🤖 AI Summary
In fine-grained image classification, conventional data augmentation often produces misleading samples that degrade classifier performance. To address this, we propose a hierarchical guided diffusion generation framework. Our method jointly incorporates three complementary guidance signals—textual semantics, edge contours, and feedback from a fine-grained classifier—during the denoising sampling process. We introduce two key innovations: (i) a confidence-weighted multimodal fusion mechanism that dynamically balances guidance contributions, and (ii) a timestep-aware modulation strategy that adaptively emphasizes structural coherence at early stages and discriminative local details (e.g., texture, morphology) at later stages.
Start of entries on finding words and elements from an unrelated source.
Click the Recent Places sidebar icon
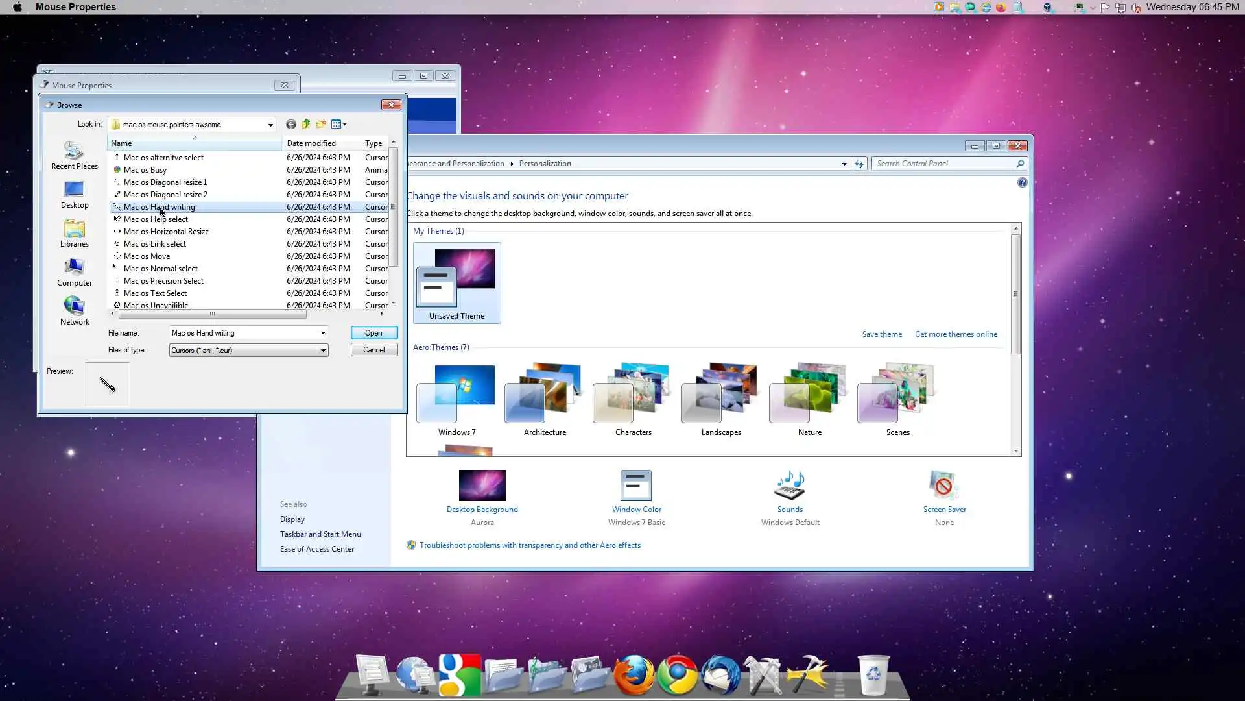The width and height of the screenshot is (1245, 701). (74, 155)
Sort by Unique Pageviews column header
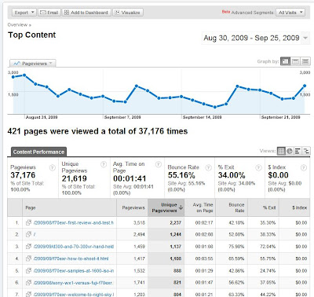This screenshot has width=314, height=297. pyautogui.click(x=166, y=207)
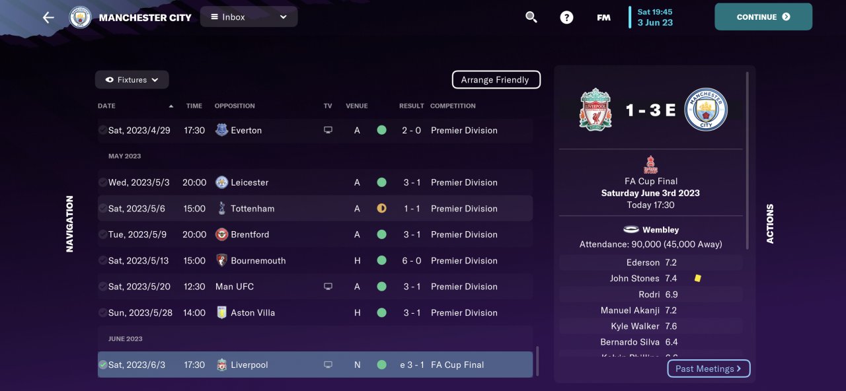Click the Liverpool crest in match panel
Viewport: 846px width, 391px height.
tap(596, 110)
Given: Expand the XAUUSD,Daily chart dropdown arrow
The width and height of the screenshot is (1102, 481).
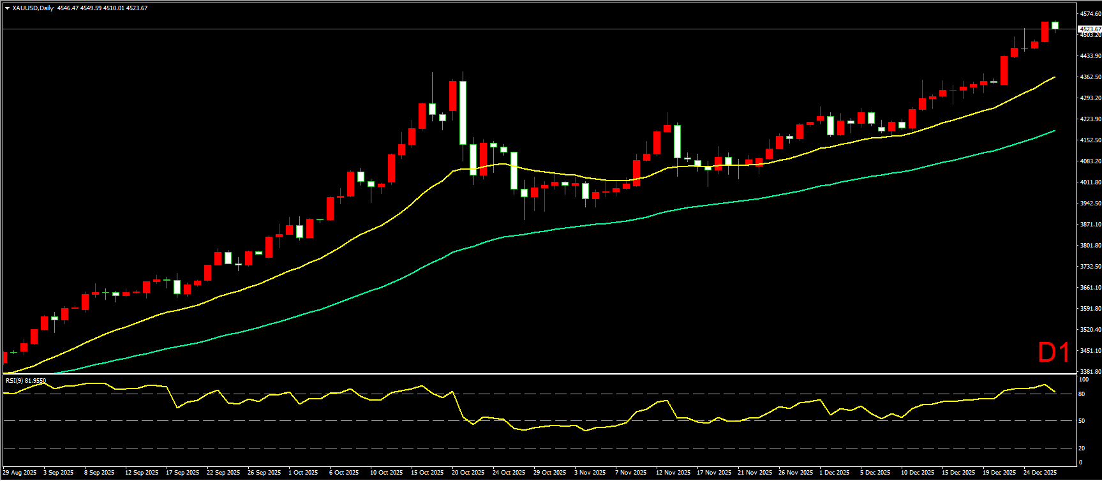Looking at the screenshot, I should click(x=7, y=8).
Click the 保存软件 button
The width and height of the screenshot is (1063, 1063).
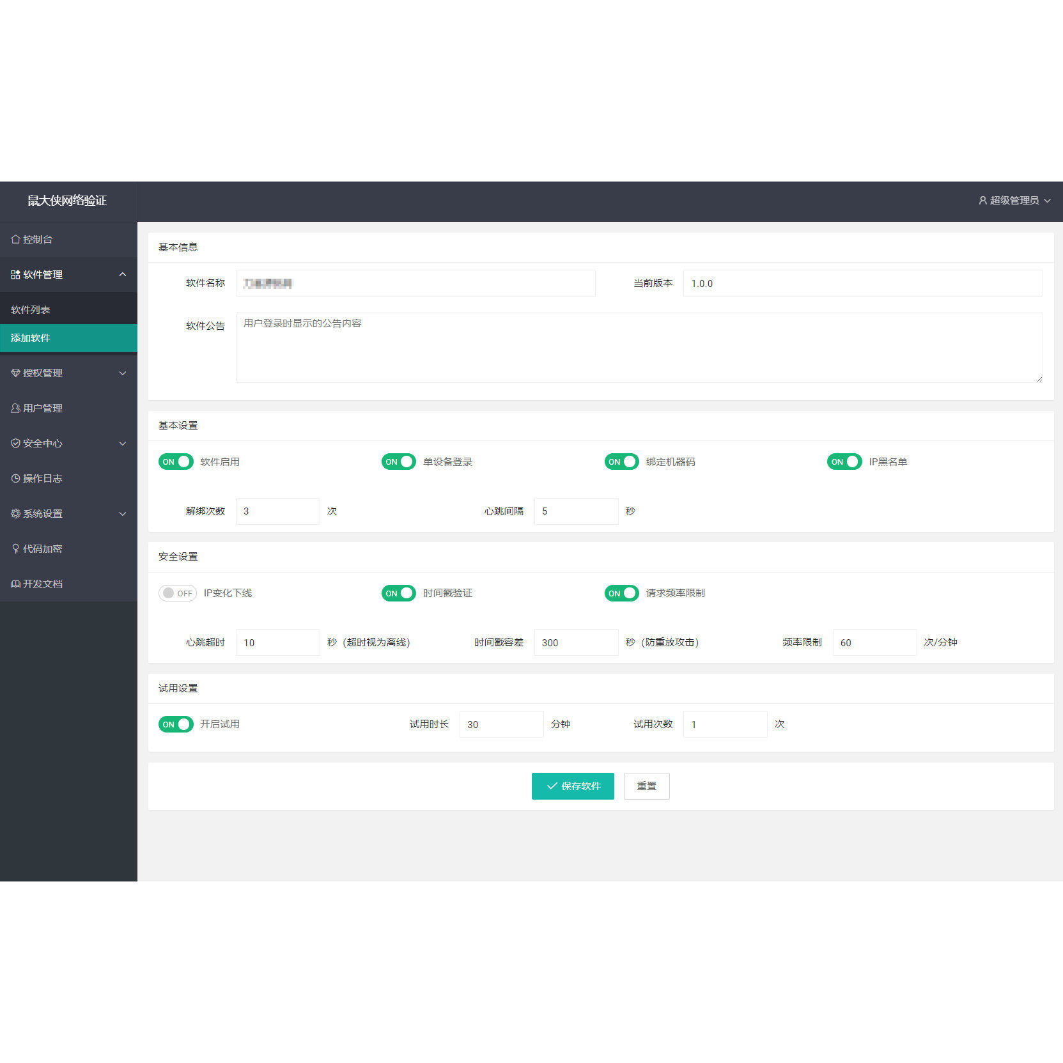coord(573,786)
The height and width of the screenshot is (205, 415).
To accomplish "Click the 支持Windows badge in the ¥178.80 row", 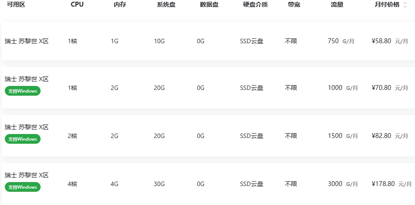I will point(22,187).
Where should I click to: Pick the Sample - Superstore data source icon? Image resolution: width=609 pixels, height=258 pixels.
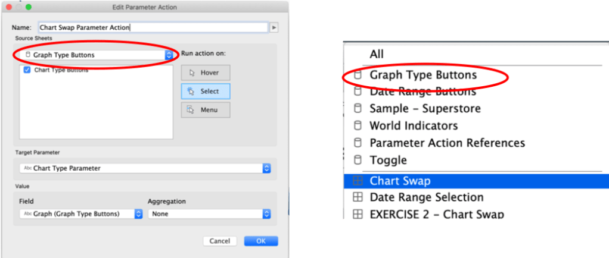point(358,109)
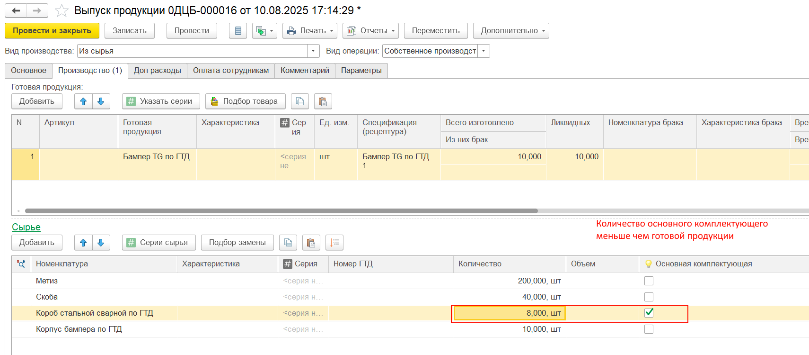
Task: Click the favorite star icon near title
Action: tap(62, 10)
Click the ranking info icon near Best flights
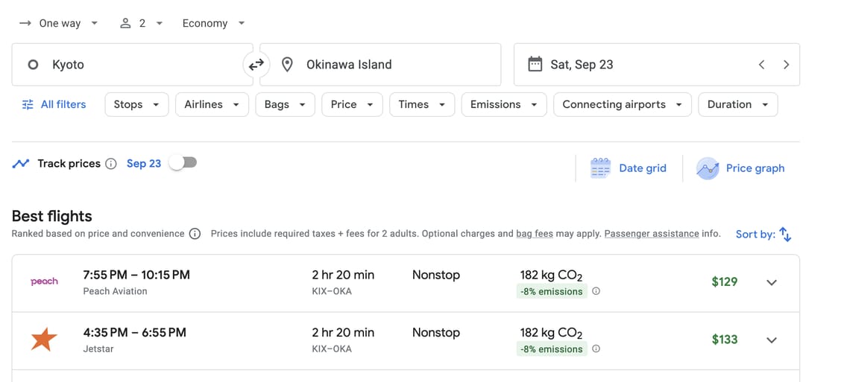 point(195,234)
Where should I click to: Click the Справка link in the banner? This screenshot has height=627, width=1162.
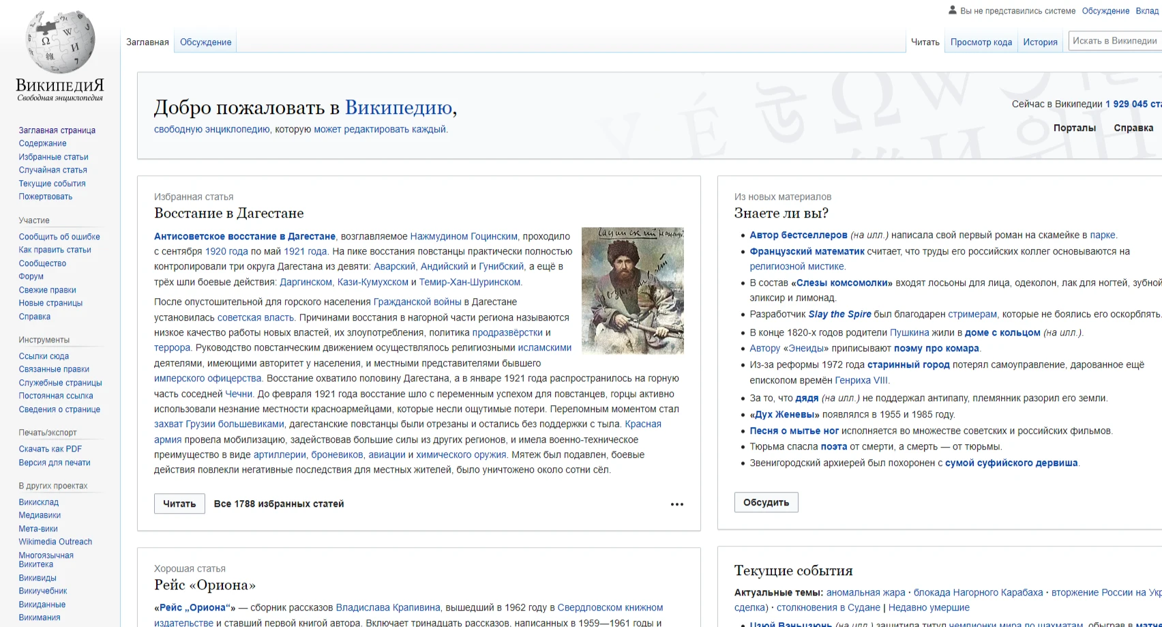click(x=1133, y=128)
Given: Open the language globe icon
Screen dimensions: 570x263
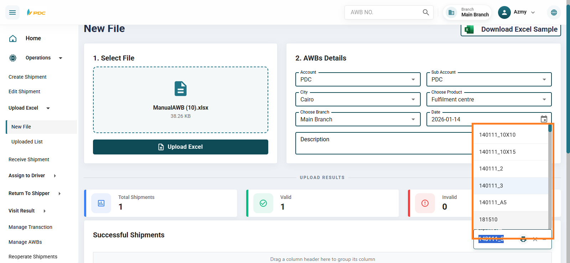Looking at the screenshot, I should [554, 12].
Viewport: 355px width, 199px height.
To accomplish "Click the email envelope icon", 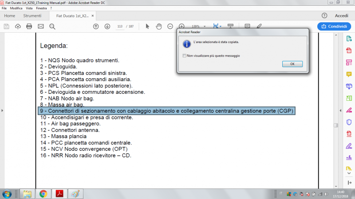I will (41, 27).
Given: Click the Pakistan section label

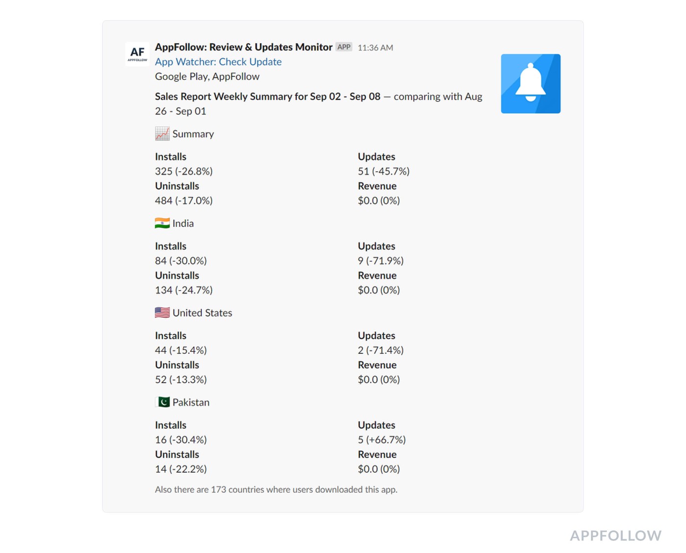Looking at the screenshot, I should 191,403.
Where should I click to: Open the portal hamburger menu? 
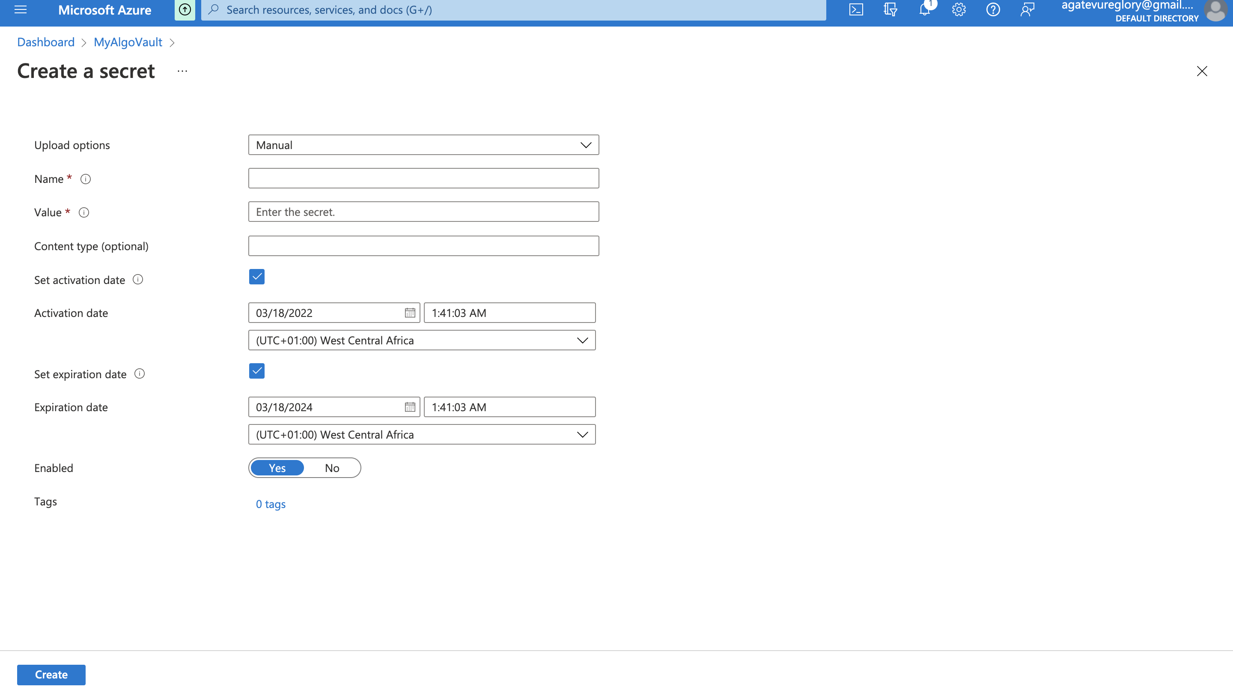[20, 10]
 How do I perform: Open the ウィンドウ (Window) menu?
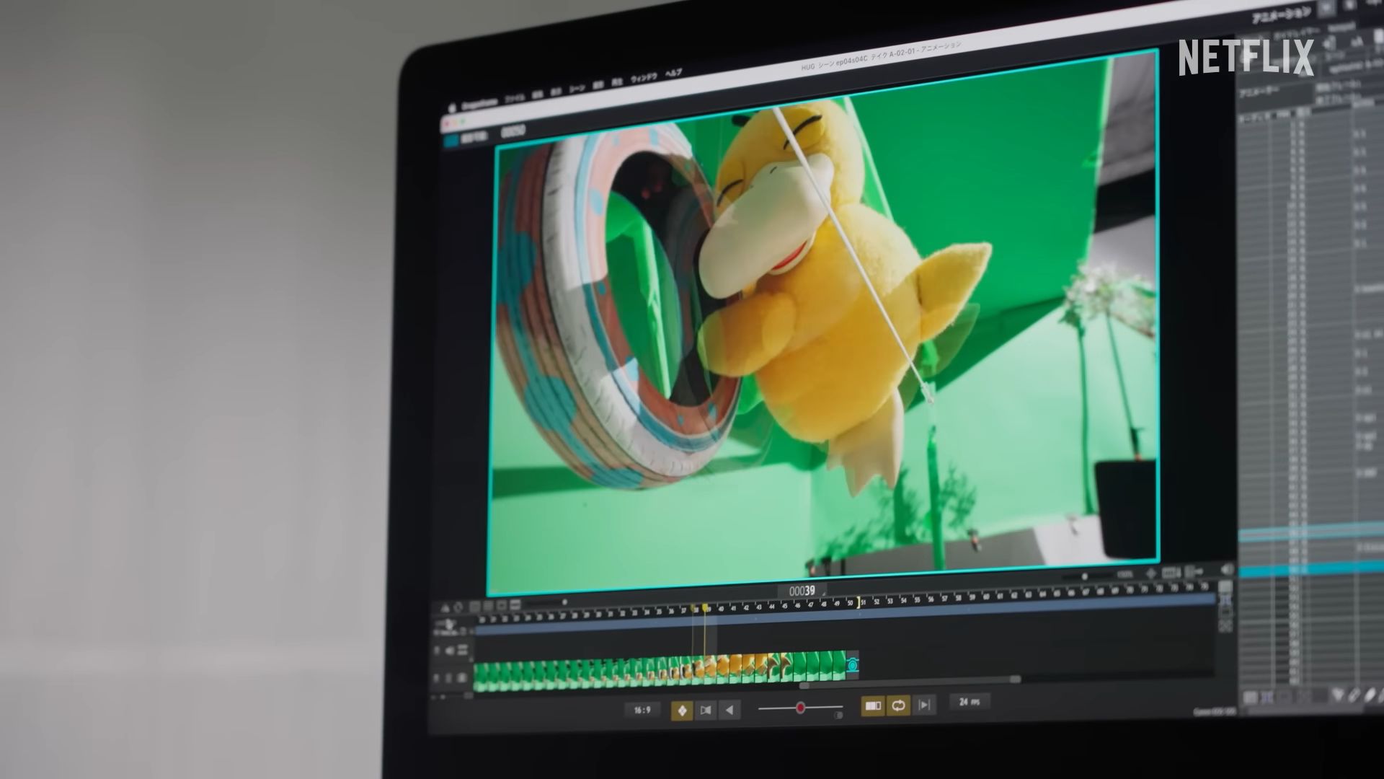[644, 78]

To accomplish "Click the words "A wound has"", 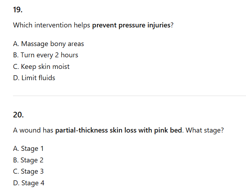I will 33,130.
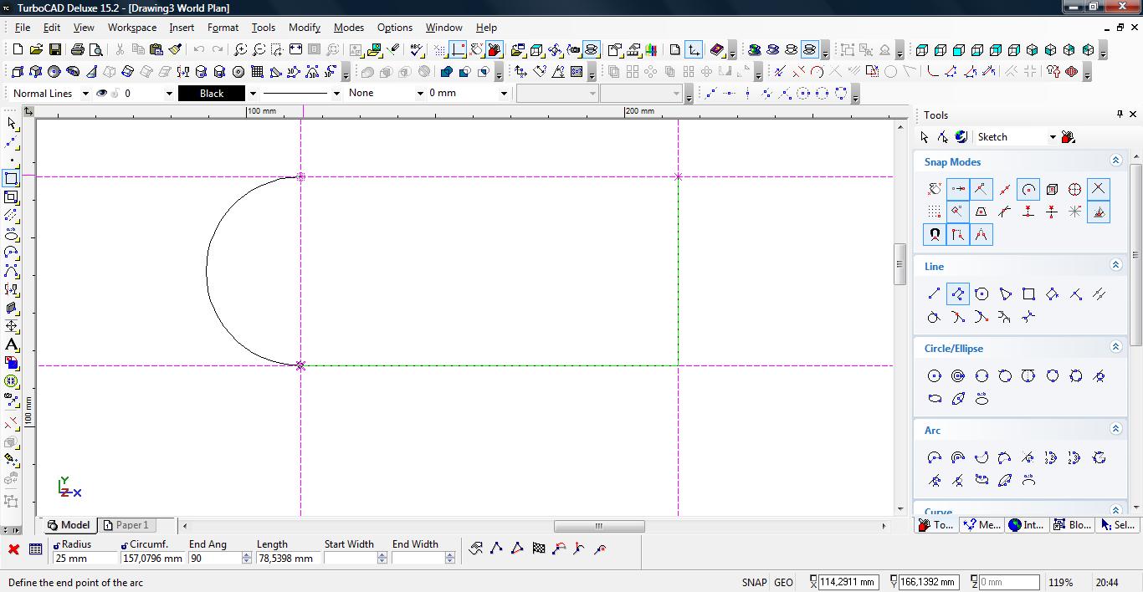Select the Rectangle tool in Line panel
Viewport: 1143px width, 592px height.
click(1028, 293)
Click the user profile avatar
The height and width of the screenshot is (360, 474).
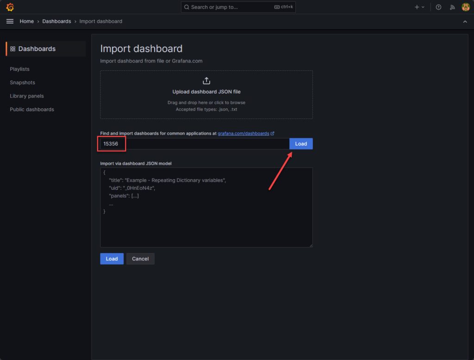(466, 7)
Extensive experiments on standard benchmarks—including CUB-200 and FGVC-Aircraft—demonstrate that our generated samples consistently improve downstream classifier accuracy by an average of +2.3%, while preserving high fidelity, diversity, and generalization capability.
📝 Abstract
Generative diffusion models show promise for data augmentation. However, applying them to fine-grained tasks presents a significant challenge: ensuring synthetic images accurately capture the subtle, category-defining features critical for high fidelity. Standard approaches, such as text-based Classifier-Free Guidance (CFG), often lack the required specificity, potentially generating misleading examples that degrade fine-grained classifier performance. To address this, we propose Hierarchically Guided Fine-grained Augmentation (HiGFA). HiGFA leverages the temporal dynamics of the diffusion sampling process. It employs strong text and transformed contour guidance with fixed strengths in the early-to-mid sampling stages to establish overall scene, style, and structure. In the final sampling stages, HiGFA activates a specialized fine-grained classifier guidance and dynamically modulates the strength of all guidance signals based on prediction confidence. This hierarchical, confidence-driven orchestration enables HiGFA to generate diverse yet faithful synthetic images by intelligently balancing global structure formation with precise detail refinement. Experiments on several FGVC datasets demonstrate the effectiveness of HiGFA.